▸ **TASK TO CARRY OUT**
Each record, minus any picture, should be returned exactly as written.

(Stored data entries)
• • •

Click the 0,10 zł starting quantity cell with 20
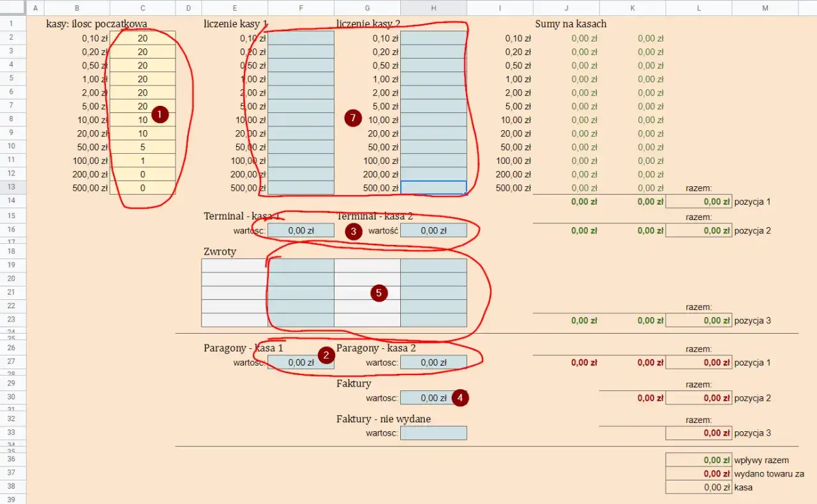 142,38
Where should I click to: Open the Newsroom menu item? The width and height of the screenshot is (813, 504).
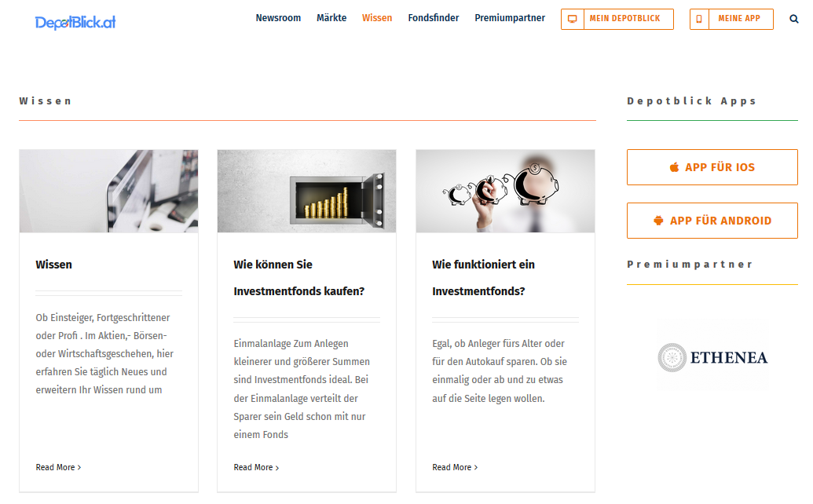pos(278,18)
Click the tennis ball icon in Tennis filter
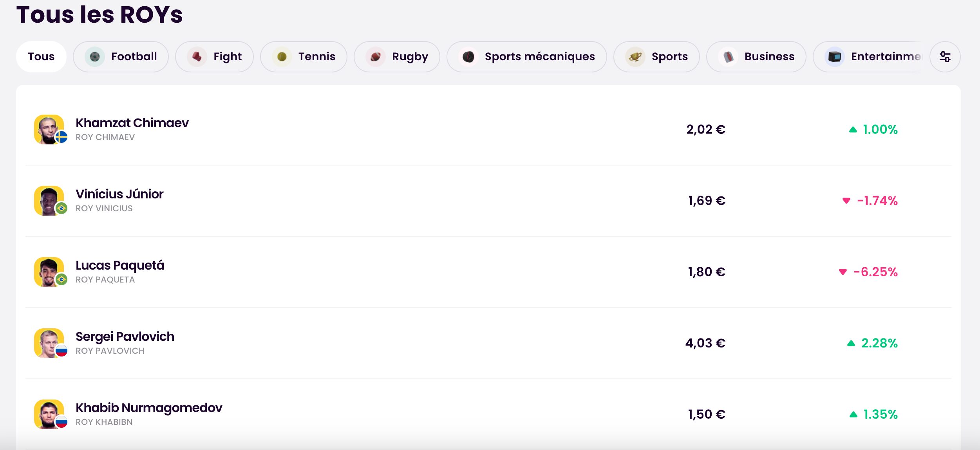 (x=282, y=57)
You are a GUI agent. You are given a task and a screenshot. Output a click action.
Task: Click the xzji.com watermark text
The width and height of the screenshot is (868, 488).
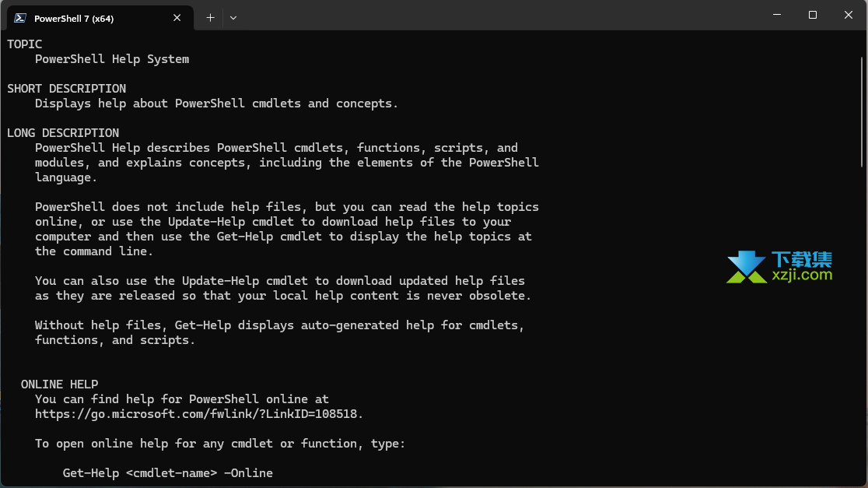[802, 275]
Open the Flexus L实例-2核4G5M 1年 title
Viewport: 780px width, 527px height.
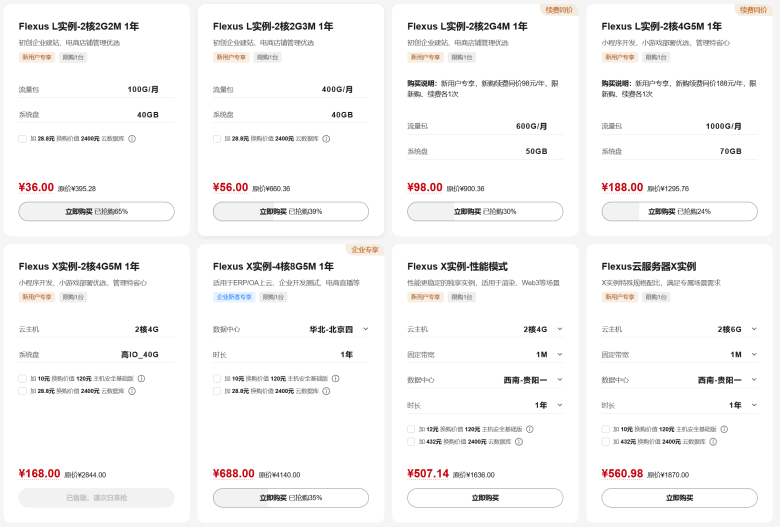(661, 27)
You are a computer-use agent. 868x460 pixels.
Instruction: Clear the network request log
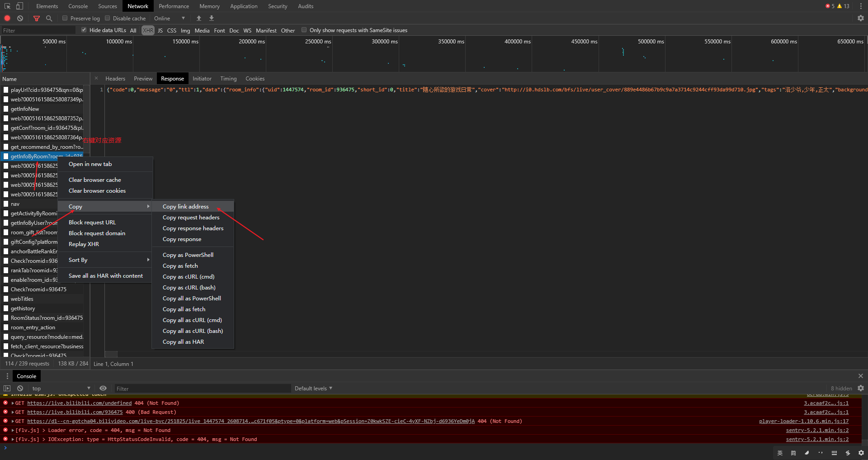tap(20, 18)
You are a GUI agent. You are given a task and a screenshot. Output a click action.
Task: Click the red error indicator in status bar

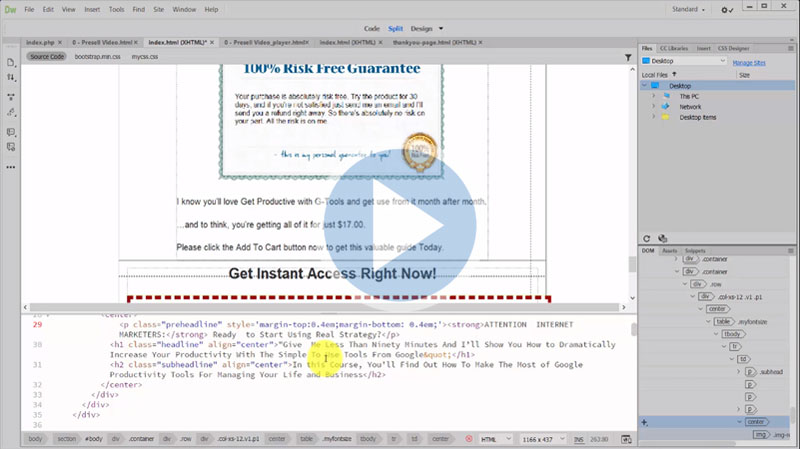pyautogui.click(x=468, y=439)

• • •

▸ **SOLUTION FOR THIS TASK**
Click the 0,10 zł starting quantity cell with 20
 142,38
Where should I click to: Open the Newsroom menu item? The width and height of the screenshot is (813, 504).
pos(278,18)
Click the tennis ball icon in Tennis filter
 (x=282, y=57)
You are a GUI agent. You are given a task and a screenshot. Output a click action.
Task: Click the xzji.com watermark text
The width and height of the screenshot is (868, 488).
[802, 275]
Open the Flexus L实例-2核4G5M 1年 title
Viewport: 780px width, 527px height.
(661, 27)
You are a computer-use agent. 868x460 pixels.
Instruction: Clear the network request log
tap(20, 18)
You are a GUI agent. You are given a task and a screenshot. Output a click action.
Task: Click the red error indicator in status bar

pyautogui.click(x=468, y=439)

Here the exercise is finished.